Dentro da premissa de uma só realidade, portanto, eu creio em Deus Pai, por Jesus. E faço isso voluntariamente, com fé, amparado pela Bíblia Sagrada, que testifica a respeito do Senhor. Essa conduta minha nada tem a ver com doutrinas de igrejas, e suas práticas e liturgias. Não. É uma condição intrínseca, só minha. No meu coração eu desenvolvo uma relação de intimidade com Deus, e a cultivo com amor. Entretanto, se minha relação com Deus é na base do “toma lá da cá”, então eu tenho uma relação com a igreja e com os líderes dessa igreja, do tipo “cliente/consumidor e fornecedor”, mas não tenho um relacionamento com Deus. O relacionamento de qualquer pessoa com Deus não admite nenhum intermediário que não seja o Senhor Jesus (e o Espírito Santo), e se desenvolve no coração. E o Senhor sabe quando a pessoa tem um coração íntegro, que é a premissa para o ser humano pela ótica Dele. Sem o coração íntegro (e sem voluntariedade), não há como se achegar a Deus. Sem integridade de coração o que se vive não passa de uma utopia, coisa esvaziada em si mesma, mais parecida com “autoajuda” e inserção (pertencimento) garantidas por um clube, associação ou fraternidade, que tem suas próprias tradições e práticas, além de algo em comum. Nesses casos não há diferença alguma entre participar de uma torcida de futebol ou de uma agremiação qualquer, senão que os “aderentes” destas últimas são filosoficamente mais sinceros e retos do que aqueles que estão nessas igrejas. São duras essas palavras (eu sei), mas, com o perdão de quem possivelmente possa se ofender, são verdadeiras.

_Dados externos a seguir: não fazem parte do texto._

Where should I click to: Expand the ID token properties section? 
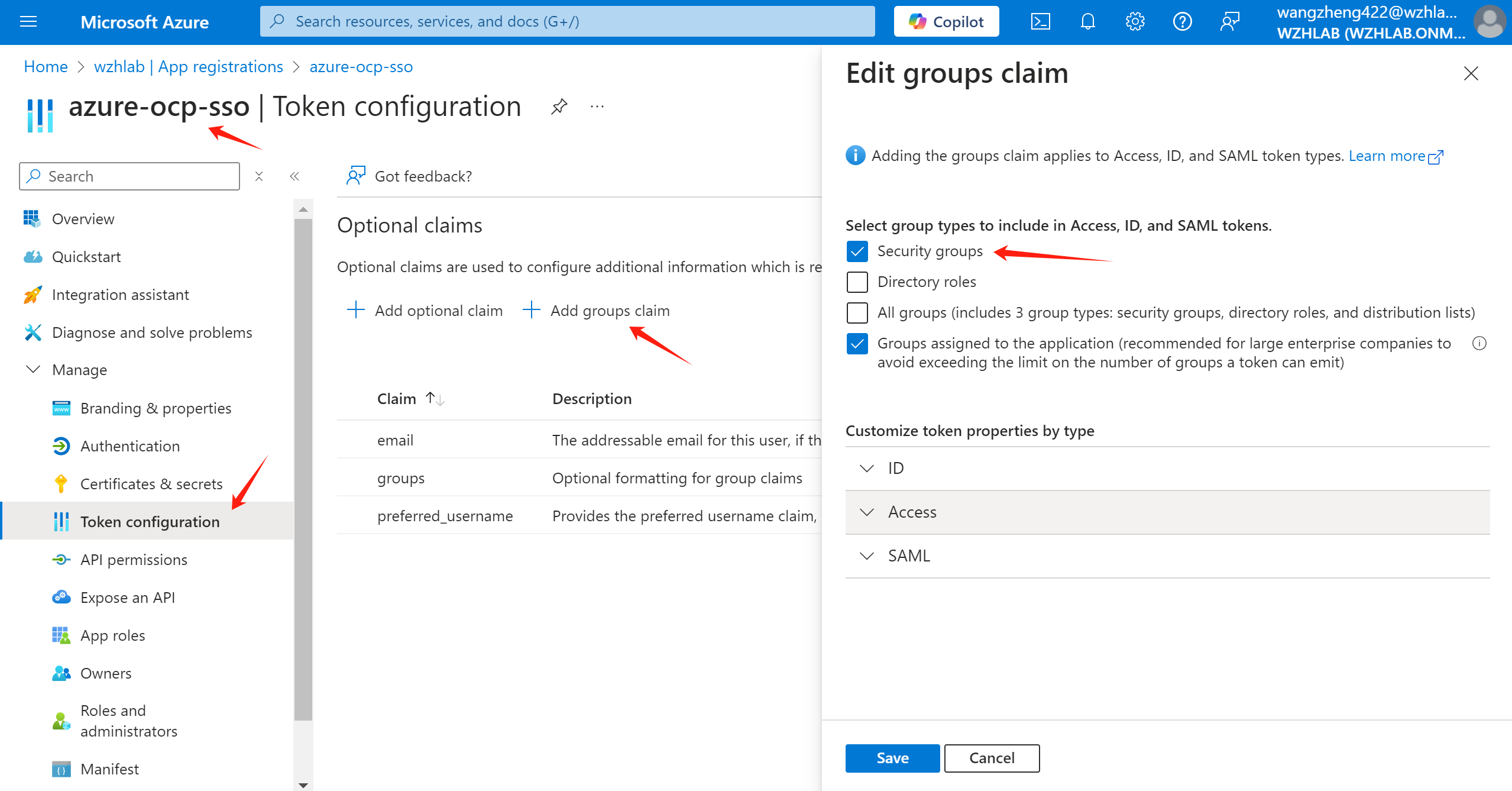(x=867, y=469)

Como dito acima, pois, o homem tem a tendência de “departamentalizar” a sua vida, e um desses “departamentos” seria a religião. A pessoa teria com a religião, assim, um vínculo de continente (pessoa) e conteúdo (religião). Contudo, a vida cristã não pode ser vivida dessa forma. Todos os “departamentos” do ser humano (família, estudos, trabalho, finanças, cuidados pessoais, esportes etc.) devem estar abarcados pelo vínculo com Deus, sendo este o Continente (religião) e todo o resto um conjunto que forma o conteúdo, incluindo nós mesmos. Não está de todo errado considerar o nosso vínculo com o Senhor, por Jesus, como sendo religião. O que ocorre é que a palavra “religião” (do latim ‘religare’) está bastante desgastada e banalizada em seu significado primário, nesse sentido. De outra sorte, não nos é possível “desligar” a Deus nos nossos outros convívios, fora do ambiente religioso. É o Senhor que envolve todas as coisas, e ainda põe o Espírito Santo em nossos corações. Como deixar de tê-Lo em nós, ou só quando O queremos? Não dá, por óbvio. Por conta disso que havemos de ter, cada um, um relacionamento de intimidade com o Senhor, por Jesus, marcado pela voluntariedade, sinceridade e pela honestidade. Essa é a forma correta de se relacionar com Deus, cuja suma é ter para com Ele um coração íntegro e reto. O mesmo estado de espírito do rei, do povo e dos chefes, no verso acima transcrito. Que nós possamos adequar as nossas vidas à verdadeira realidade do Reino de Deus, e que a alegria do Senhor seja sempre a nossa força, e fonte primeira de júbilo e de paz, o nosso sustento, até que Ele venha. Amém.